When the biggest news isn’t news at all – Nokia and 3GPP VCC

This year’s 3GSM/MWC passed by with few (if any) words said about one of the most interesting announcements from Nokia. In reality this was no announcement at all, it was merely a single line found deep within the spec sheet of the newly launched Nokia E75.
Picture 5.png

What was the big news?

The big news was that the new line of Nokia’s E-Series phones – the E75 model – appears to be shipping with the 3GPP VCC standard embedded within.

What does this mean?

3GPP VCC is a standard developed by some very clever individuals, many of whom I had the pleasure to work with for the past 2 years or so, which allows a phone call to seamlessly handoff between mobile (GSM/CDMA) networks and IP based networks (such as WIFI).

What is the impact?

If the phone is actually delivered with the VCC feature on board, it opens up the possibility of merging together the VoIP telephony worlds on WIFI (at the office or home) with your mobile phone (while on the road). Yes, VCC has been around for a (relatively) long time now, however prior to the Picture 4.pngappearance of this rather innocuous line in the E75 specification it has been largely unused as a result of no phones having the capability built in. Up to now the only way to leverage this standard was through 3rd party software that required significant aftermarket configuration and support. Most of the software on the market either produced a poor overall phone experience by changing the behaviour of the phone too much, or it simply could not keep up to date with the newest phones. Assuming the E75 comes to market with the functionality on board, this will be the first mainstream phone to offer it out of the box.  It will be very interesting to see whether this triggers increased business or consumer offerings.

Two more things…

It was surprising how little effort Nokia put into letting people know about the feature’s existence. It was written on the spec sheet as the very palatable techno-jargon “3GPP VCC”, which no one short of a select few people in the industry will even know what that means, and near as I can tell no effort was made to demonstrate the technology despite its very significant “cool” factor. The end result is that throughout the web and ‘blogosphere’ the silence has been deafening. In contrast, you can imagine a few years from now when Apple releases a new iPhone with the same technology embedded you can be certain that Steve Jobs will be up on stage walking around in his black turtle neck demonstrating for all the world to see the amazing Apple innovation allowing you to use your mobile at home via WIFI and magically walk outside and continue talking on the mobile network.

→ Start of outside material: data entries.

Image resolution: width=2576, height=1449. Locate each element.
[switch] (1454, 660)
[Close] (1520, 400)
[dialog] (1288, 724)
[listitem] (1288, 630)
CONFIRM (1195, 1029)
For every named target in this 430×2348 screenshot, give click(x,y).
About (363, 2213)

As a final note, the phone also claims to offer up to 9 hours of talk-time on WLAN which just seems incredible, but well done Nokia if they even come remotely close to this figure.

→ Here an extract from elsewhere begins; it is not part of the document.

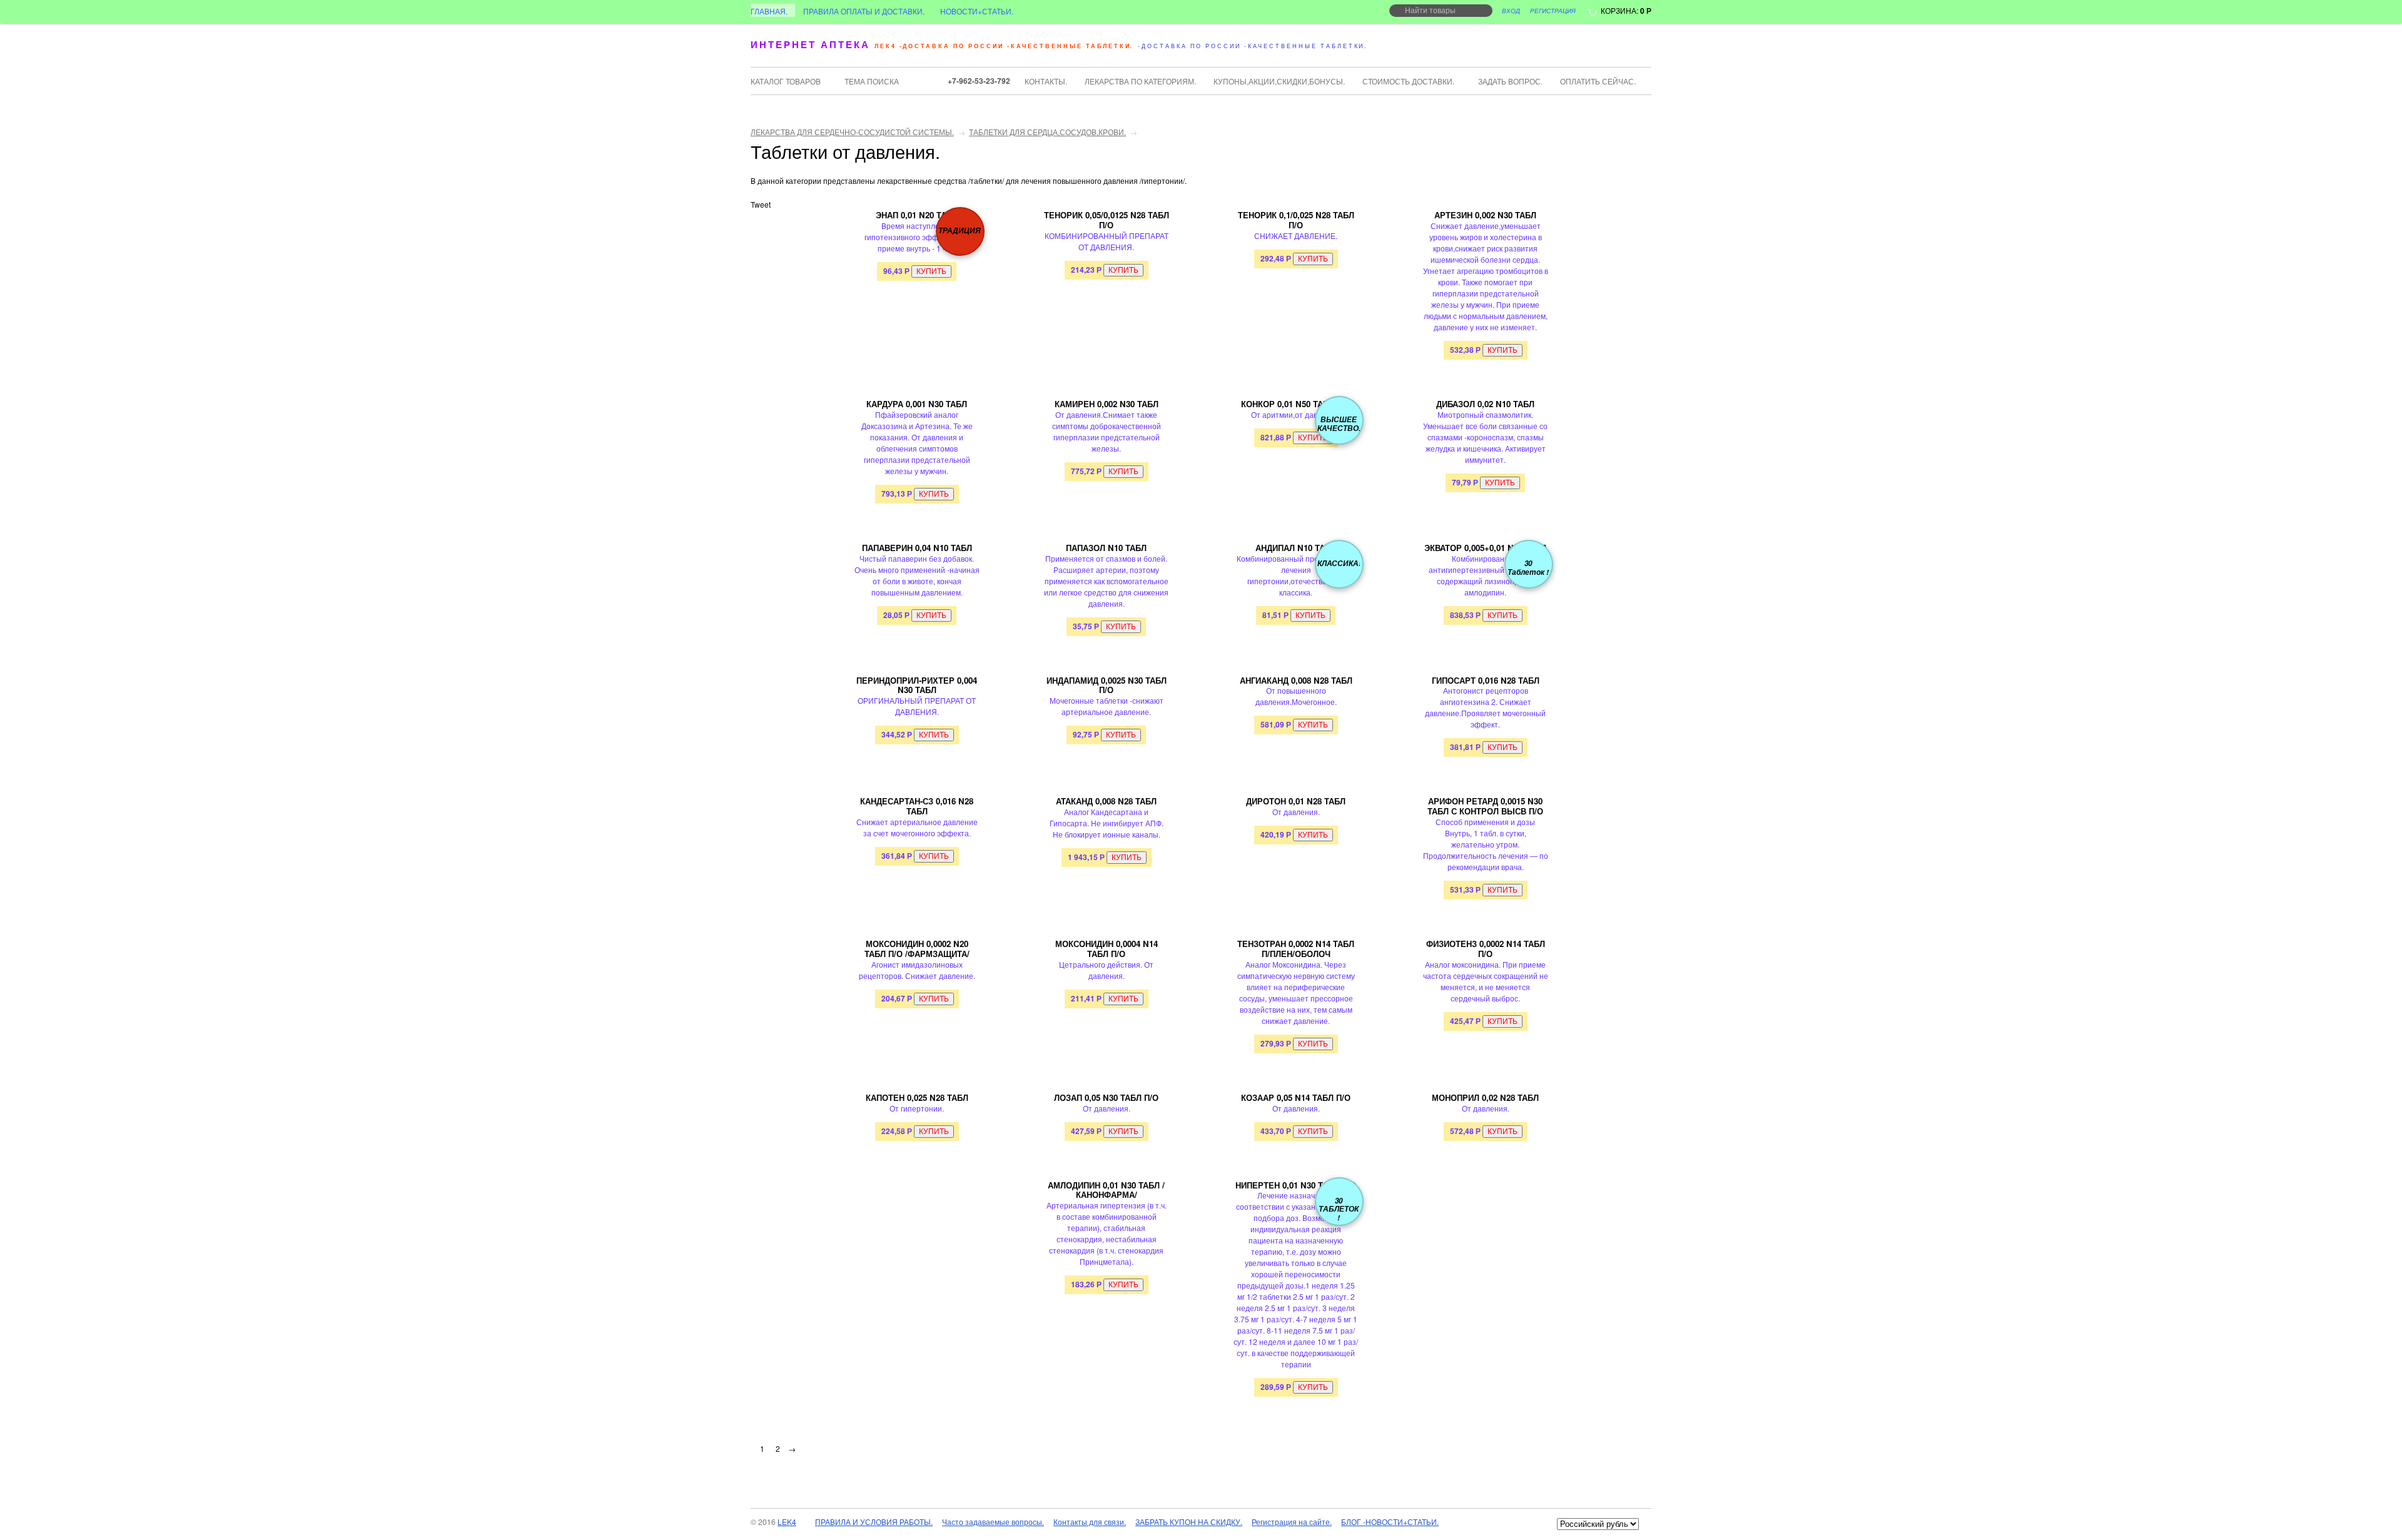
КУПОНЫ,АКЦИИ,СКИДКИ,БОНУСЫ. (1279, 81)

Impact to Unified Communications

Voice over WIFI merged into the mobile network is a powerful example of the vastly overused and often misunderstood term “unified communications”. In this particular case it:

  • brings together two completely separate network SILO’s – your in-home or business WIFI network and external GSM network.
  • and ensures that no changes of user behaviour are required to achieve this integration.

Both of these I believe to be key elements of any unified communications service and both of which may be achieved should this device deliver on the promise of VCC.